Au total près de 200 camions furent uti­lisés pour transporter l'appareil de fora­ge jusqu'à la base où il fut démonté en colis de 2,5 T maxi avant d'être hélipor­té sur le site et remonté, ce qui nécessita près d'un mois de travail.

L'héliportage n'était que l'un des aspects des mesures de protection de l'environ­nement mises en oeuvre par les équipes d'opérations avec l'assistance de spécia­listes. Dans la famille forage donnez nous les foreurs aux doigts verts ! A noter que le forage "zéro impact envi­ronnement" n'est que l'une des nom­breuses cartes venues s'ajouter à notre jeu, au même titre que les cartes "grand déport", "multidrains", "petit dia­mètre",...

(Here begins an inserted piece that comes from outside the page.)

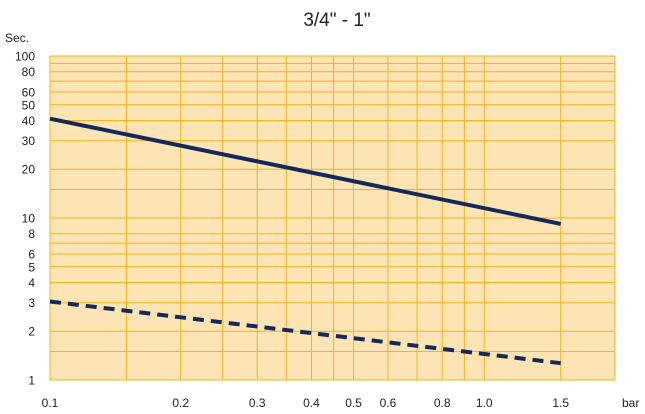  I want to click on x-tick-label: 0.5, so click(354, 403).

Il faut aussi noter qu'un dialogue permanent a été entrete­nu avec les associations écologiques pré­sentes en Bolivie et les populations locales afin d'informer clairement sur le déroulement de nos opérations et en particulier sur les efforts réalisés pour protéger la forêt.

Le forage se déroula du 28 octobre 1995 au 28 février 1996, date à laquelle le puit fût abandonné à 4258 mètres après avoir reconnu le premier objectif qui se révéla négatif.

La plupart des opérations ont donc été conduites durant la saison des pluies dont la période la plus intense va de janvier à mars, rendant les conditions de travail particulièrement pénibles à cause en particulier de la boue omniprésente après chaque pluie. Les périodes plu­vieuses rendaient également les vols d'hélicoptères plus difficiles car la Serrania était souvent couverte de nuages bas qui rendaient son franchissement impossible. En supplément le personnel devait essayer de se protéger des insectes particulièrement oppressants le matin et le soir. Parmi les insectes il faut souligner la présence du "phlébotome", un petit moustique volant près du sol et qui transmet le parasite de la leishmaniose.

Finalement si le forage de Yariapo s'est soldé par un échec, il a tout de même permis de montrer que Total était capable de réaliser une opération aussi difficile dans les temps et budgets impartis avec un respect de l'environnement qui fait maintenant référence dans la région.  Chacun de ceux qui ont eu la chance de participer à cette opération gardera un souvenir fort de cette opération hors normes dans un pays très attachant car resté authentique.